• _Work instructions_
Line by line, copy the material below exactly.

• • •

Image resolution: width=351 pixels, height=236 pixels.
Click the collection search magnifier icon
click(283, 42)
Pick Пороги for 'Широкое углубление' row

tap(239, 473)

• • •

• _Solution to this task_
Image resolution: width=351 pixels, height=236 pixels.
Click the collection search magnifier icon
click(283, 42)
Pick Пороги for 'Широкое углубление' row

tap(239, 473)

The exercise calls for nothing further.